Monday, March 6, 2017

Canary in a Coal Mine: Week of Prayer for Religious Captives - Greg Albrecht


Years ago, coal miners took a caged canary down into the mine with them, because canaries are extremely sensitive to carbon monoxide and methane. The earliest mines didn't have ventilation systems, so canaries helped detect toxic gases long before humans could. 

The canaries served as a warning system, an audible and a visual cue as to the condition of the air the miners were breathing. As long as the miners could see that the canary was alive, and could hear the canary singing, the miners knew that the air was safe to breathe. 
A silent, dead canary meant that the miners needed to evacuate immediately—their environment had turned toxic. 

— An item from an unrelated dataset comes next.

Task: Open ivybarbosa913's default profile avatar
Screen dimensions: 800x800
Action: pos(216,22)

The phrase "canary in a coal mine" has come to refer to someone or something that provides an early warning of a potential crisis. 

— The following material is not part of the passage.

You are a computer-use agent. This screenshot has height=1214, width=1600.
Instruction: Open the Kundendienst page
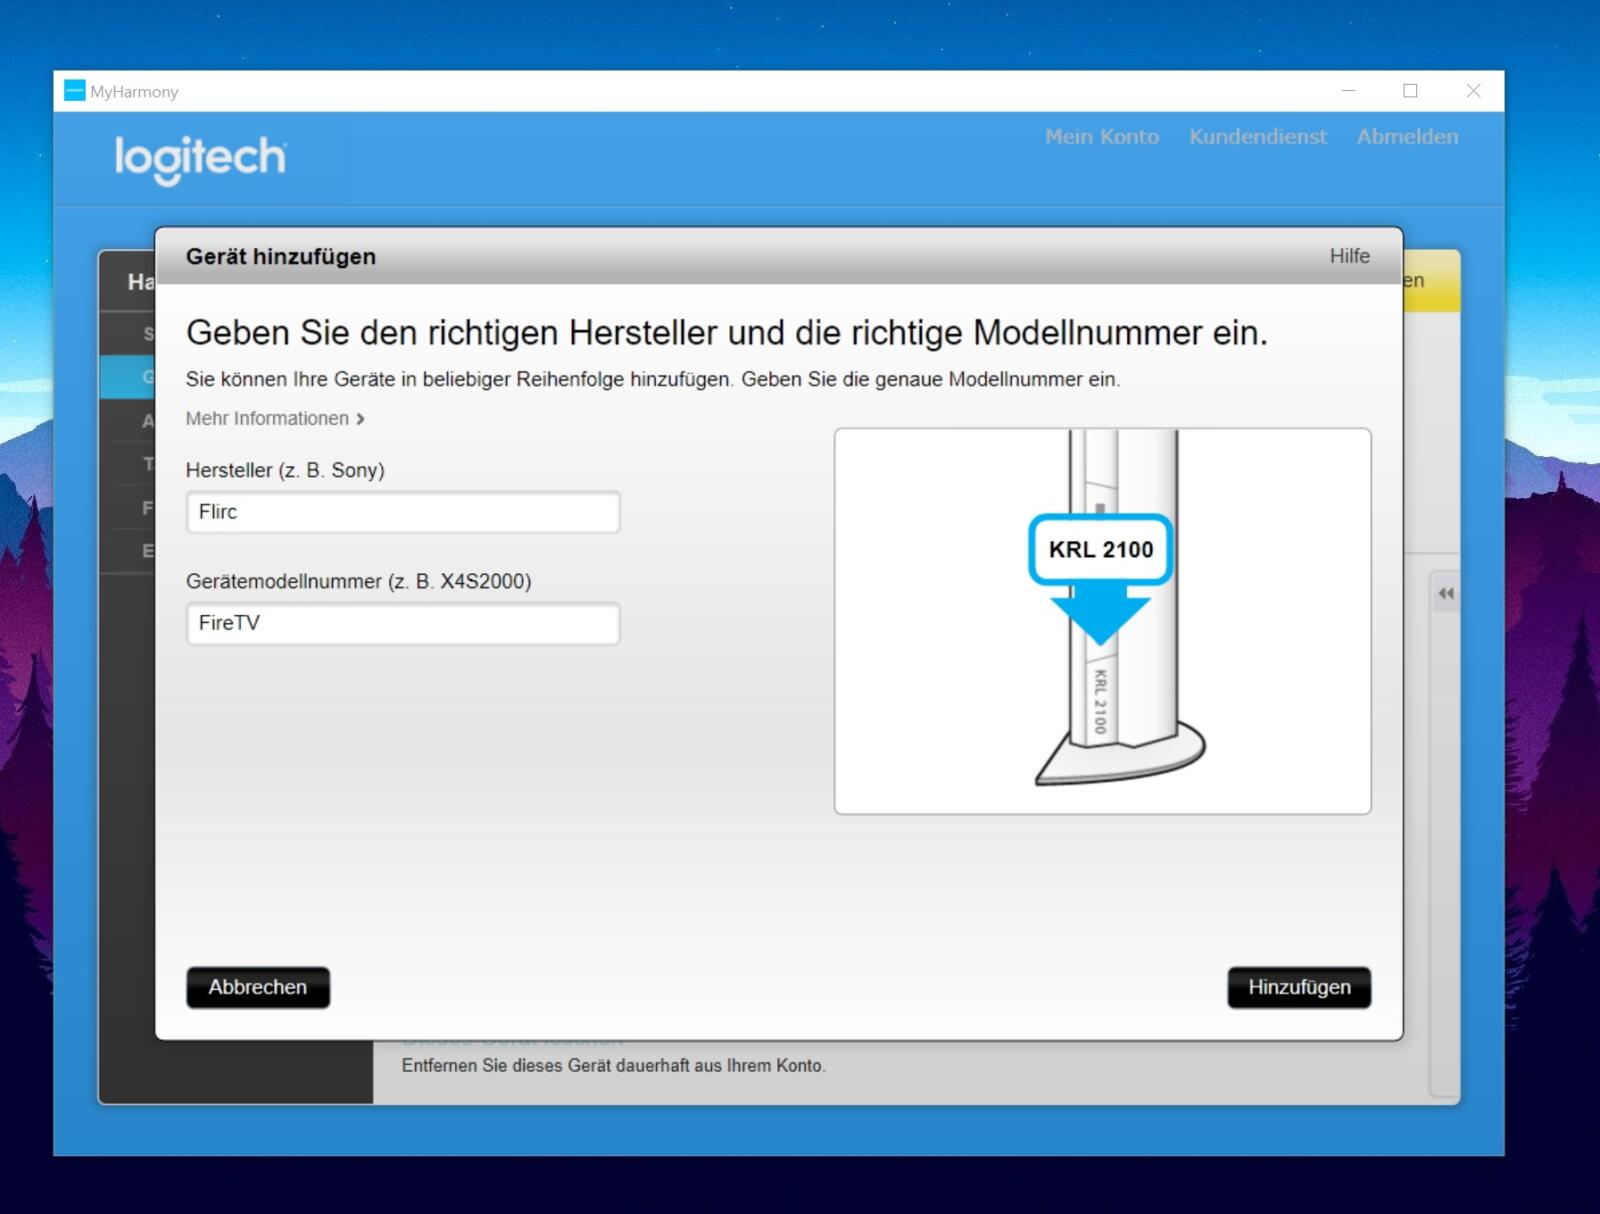pos(1257,137)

Each year PTM/CWR dedicates one week in March as a time when we can all join together, considering the plight of people who are trapped in religious coal mines. They are breathing toxic fumes—and of course anyone who finds themselves in such a place needs help in identifying how toxic their spiritual environment is. 

We call it our Day of Prayer for Religious Captives. Ephesians 2:4-5 tells us that the only reason we are spiritually alive is because of the love of God—he has saved us from spiritually unhealthy places by his grace. 

Like a spiritual coal miner, we must carefully monitor the degree to which God's grace is being seen and heard in any spiritual environment in which we find ourselves. The degree to which grace is absent, ignored or even maligned and made fun of is the degree to which any religious environment is spiritually unhealthy and toxic.